The film’s idiosyncratic, comic book-inspired style also happens to fit quite nicely into this perfunctory democratization mission. Since Marvel Comics has moved more rapidly in the arena of diversity than any of its film franchises ever could, given the relative costs of producing a comic book versus an international, multi-million dollar movie franchise, diversity will necessarily be coaxed from the comic book pages, which serve as a trial run for a character’s commercial success. 

But the film's experiment in diversity feels somewhat ingenuine, if not haphazard. Introducing a whole litany of ill-conceived — albeit visually enchanting — characters merely to prove the point that “anyone can be Spider-Man” ultimately distracts from Miles’ narrative. The additional fact that one member of this ragtag group of Spider-individuals is a pig (while another is a satirical attempt at a high-pitched anime schoolgirl from the year 14512) further cheapens a continuous and important conversation about the significance of diversity on screen.
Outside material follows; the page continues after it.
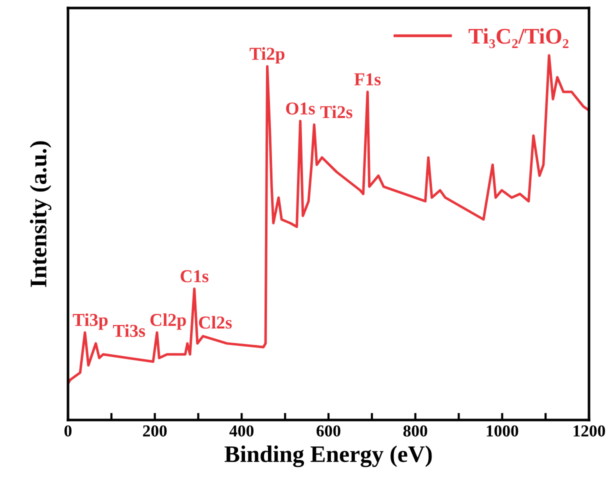 The image size is (611, 504). I want to click on x-tick-label: 200, so click(155, 431).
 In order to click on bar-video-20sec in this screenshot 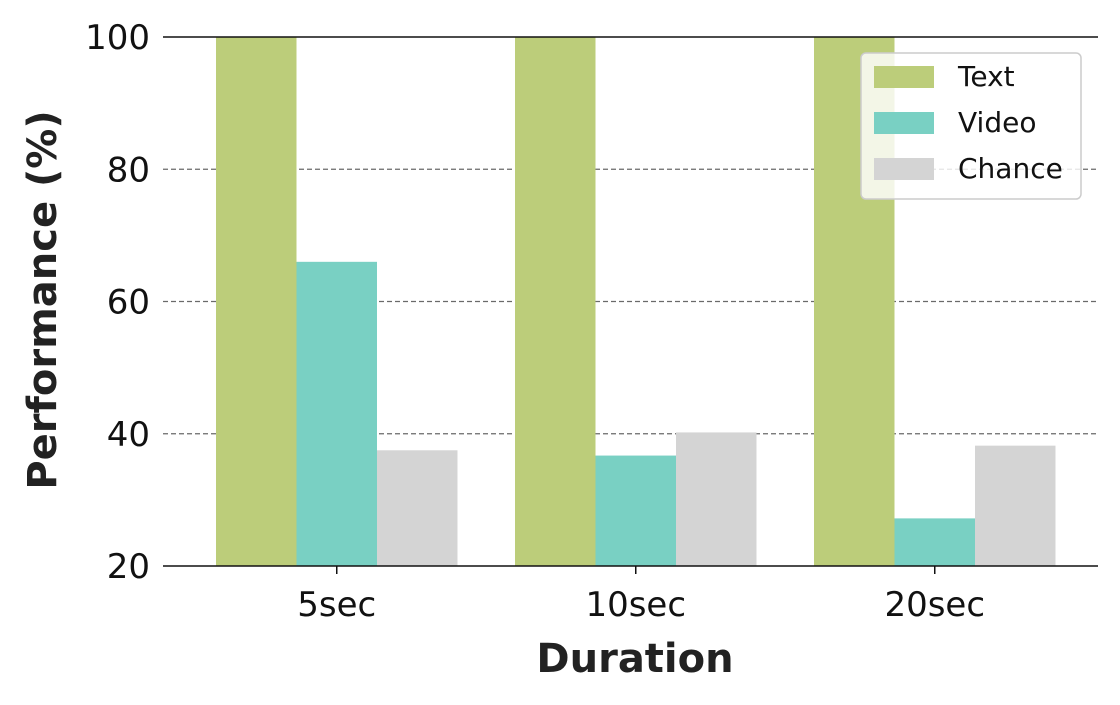, I will do `click(934, 542)`.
It seems to suggest diversity for diversity’s sake rather than the assertion that children’s self-worth and their acceptance of others are shaped by the humanity of characters they read, watch and listen to. 

In fact, Miles’ humanity feels at times more circumscribed than celebrated, often for the sake of retaining the well-worn superhero narrative. We get next to no glimpses into the inner folds of Miles’ life, into his biracial identity, his family life and his relationships with friends back home. One of the more glorious, tender moments of the film is one-off and short-lived, when he spray paints graffiti art with his uncle and we see him at once vibrant, creative and young. 

Too afraid to venture from homebase, Marvel made Miles in nearly the spitting image of the classic Peter Parker. It’s somewhat unclear what differentiates them beyond skin tone. Rather than proving that any person’s identity — whether it be personal, cultural, racial, or religious — is worthy of the superhero designation, the film seems to suggest that the multifaceted nature that makes a person a person can be easily poked, prodded and hemmed into the superhero mold. Is the movie’s narrative really democratizing, or is it a prime example of the relentless nature of the Marvel cookie-cutter character machine? “Into the Spider-Verse” may nudge the superhero genre, but it shirks from reworking it. 

Correction: An earlier version of this article stated that Miles Morales was from the Bronx. The Chronicle regrets the error.